The best advice on how to adapt basic research in the fields of biomolecular machine learning and computational biochemistry (and how this might affect one’s own career) comes from the blog of Professor AlQuraishi mentioned earlier. Read the last section of that post for a nuanced perspective. In general, his advice boils down to focusing on the open-ended side of research, like which questions are worth answering, and not focusing on already defined problems with clear metrics for success (like the CASP leaderboard) and plentiful training data that could fuel the next AlphaFold.
Instead look to areas like protein-ligand interaction and in situ molecular dynamics. After all, AlphaFold 2 may have largely solved the structure-from-sequence prediction problem for proteins in crystal form, but the cytoplasm, where all the chemistry of life takes place, is most assuredly not a crystal.
In a field where large research groups make announcements about surpassing human performance for a new task on a near-monthly basis, AlphaFold 2 clearly stands out. Not only is it a major breakthrough in the protein structure prediction problem, but it showed what a clever model can do in a task that is basically intractable for a human without computer assistance.
We’ll all be eagerly awaiting more details to understand the reason behind an anomalously high compute budget at inference time, a major departure from the usual case where a neural network might provide a shortcut for a more intensive physical simulation.
Neural networks have definitely been shown to be capable of approximating other tasks in science, but these applications rarely get used beyond the proof-of-concept stage and can draw heavy criticism about the narrow application space.
AlphaFold 2 might be very different, with CASP assessor Andrei Lupas reporting that AlphaFold 2 has already helped his lab to solve a structure they’ve been working on for 10 years. The most prominent barrier for similar impacts to be widespread will be how DeepMind handles the rollout of the work. Will they try to keep the details somewhat proprietary and hidden behind a license, or will they embrace the open nature of science and ensure everyone has access to the relevant details? If they stick to the former strategy you can expect they may get leap-frogged by an open source alternative that shares most of AlphaFold 2’s capabilities sometime in the next year or so.
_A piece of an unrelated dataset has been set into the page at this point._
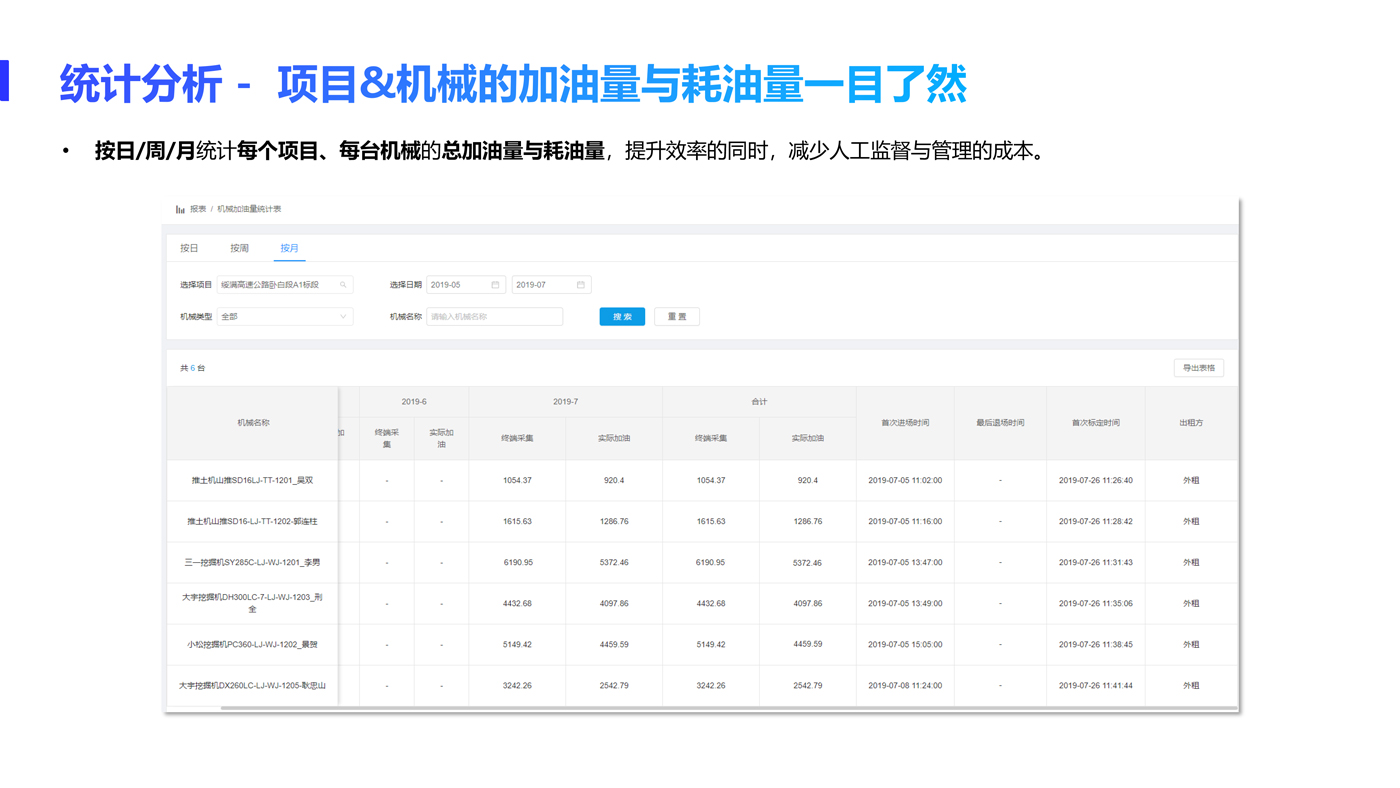
Task: Click the bar chart icon beside 报表 breadcrumb
Action: coord(180,209)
AlphaFold 2 is also a pretty good example of what AI can do that goes beyond “human-level” intelligence, instead representing a sort of hybrid of the types of problem-solving and creativity that humans are good at with those that computation excels at.
Usually, it’s a lot harder to train machines to do the things that humans take for granted, while the types of things that impress other humans at parties (chess, trivia, rapid numerical calculation) are comparatively easy for machines. From a human perspective we might think of those domains as usually being at odds with each other, but the synergy of the two may ultimately be the source of the most surprising results and capabilities of eventual artificial general intelligence.